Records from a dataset
::::::::

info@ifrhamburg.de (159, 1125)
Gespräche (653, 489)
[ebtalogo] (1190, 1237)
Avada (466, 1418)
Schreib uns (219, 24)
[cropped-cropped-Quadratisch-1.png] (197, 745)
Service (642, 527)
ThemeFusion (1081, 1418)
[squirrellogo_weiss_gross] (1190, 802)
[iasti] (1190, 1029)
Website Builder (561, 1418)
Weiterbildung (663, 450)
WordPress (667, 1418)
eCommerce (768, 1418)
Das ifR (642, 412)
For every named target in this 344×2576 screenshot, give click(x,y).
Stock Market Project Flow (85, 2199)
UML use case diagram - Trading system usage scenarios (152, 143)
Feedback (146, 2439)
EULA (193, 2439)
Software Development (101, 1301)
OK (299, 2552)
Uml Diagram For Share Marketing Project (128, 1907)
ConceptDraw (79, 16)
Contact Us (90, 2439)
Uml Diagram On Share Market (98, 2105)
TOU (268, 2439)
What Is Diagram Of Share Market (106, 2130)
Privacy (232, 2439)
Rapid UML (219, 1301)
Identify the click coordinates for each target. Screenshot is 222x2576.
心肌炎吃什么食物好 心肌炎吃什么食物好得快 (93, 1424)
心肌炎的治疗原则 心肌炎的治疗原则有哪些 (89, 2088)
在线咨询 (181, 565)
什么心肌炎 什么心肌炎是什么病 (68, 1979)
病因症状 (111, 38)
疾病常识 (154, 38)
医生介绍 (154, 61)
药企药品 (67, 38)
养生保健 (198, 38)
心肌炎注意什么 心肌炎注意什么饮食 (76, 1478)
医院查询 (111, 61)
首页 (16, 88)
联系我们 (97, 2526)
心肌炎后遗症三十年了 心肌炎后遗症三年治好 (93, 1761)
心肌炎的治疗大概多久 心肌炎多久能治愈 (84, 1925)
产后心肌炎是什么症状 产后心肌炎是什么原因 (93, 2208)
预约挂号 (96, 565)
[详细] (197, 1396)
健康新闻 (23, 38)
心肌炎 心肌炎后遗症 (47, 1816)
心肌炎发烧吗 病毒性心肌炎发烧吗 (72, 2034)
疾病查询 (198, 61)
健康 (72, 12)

::::::::

## Task
Retype every entry exactly as it stands.

## Reply to the exercise
info@ifrhamburg.de (159, 1125)
Gespräche (653, 489)
[ebtalogo] (1190, 1237)
Avada (466, 1418)
Schreib uns (219, 24)
[cropped-cropped-Quadratisch-1.png] (197, 745)
Service (642, 527)
ThemeFusion (1081, 1418)
[squirrellogo_weiss_gross] (1190, 802)
[iasti] (1190, 1029)
Website Builder (561, 1418)
Weiterbildung (663, 450)
WordPress (667, 1418)
eCommerce (768, 1418)
Das ifR (642, 412)
For every named target in this 344×2576 screenshot, give click(x,y).
Stock Market Project Flow (85, 2199)
UML use case diagram - Trading system usage scenarios (152, 143)
Feedback (146, 2439)
EULA (193, 2439)
Software Development (101, 1301)
OK (299, 2552)
Uml Diagram For Share Marketing Project (128, 1907)
ConceptDraw (79, 16)
Contact Us (90, 2439)
Uml Diagram On Share Market (98, 2105)
TOU (268, 2439)
What Is Diagram Of Share Market (106, 2130)
Privacy (232, 2439)
Rapid UML (219, 1301)
Identify the click coordinates for each target. Screenshot is 222x2576.
心肌炎吃什么食物好 心肌炎吃什么食物好得快 (93, 1424)
心肌炎的治疗原则 心肌炎的治疗原则有哪些 (89, 2088)
在线咨询 (181, 565)
什么心肌炎 什么心肌炎是什么病 (68, 1979)
病因症状 (111, 38)
疾病常识 (154, 38)
医生介绍 (154, 61)
药企药品 (67, 38)
养生保健 (198, 38)
心肌炎注意什么 心肌炎注意什么饮食 (76, 1478)
医院查询 (111, 61)
首页 (16, 88)
联系我们 (97, 2526)
心肌炎后遗症三十年了 心肌炎后遗症三年治好 (93, 1761)
心肌炎的治疗大概多久 心肌炎多久能治愈 (84, 1925)
产后心肌炎是什么症状 产后心肌炎是什么原因 (93, 2208)
预约挂号 (96, 565)
[详细] (197, 1396)
健康新闻 (23, 38)
心肌炎 心肌炎后遗症 (47, 1816)
心肌炎发烧吗 病毒性心肌炎发烧吗 (72, 2034)
疾病查询 (198, 61)
健康 (72, 12)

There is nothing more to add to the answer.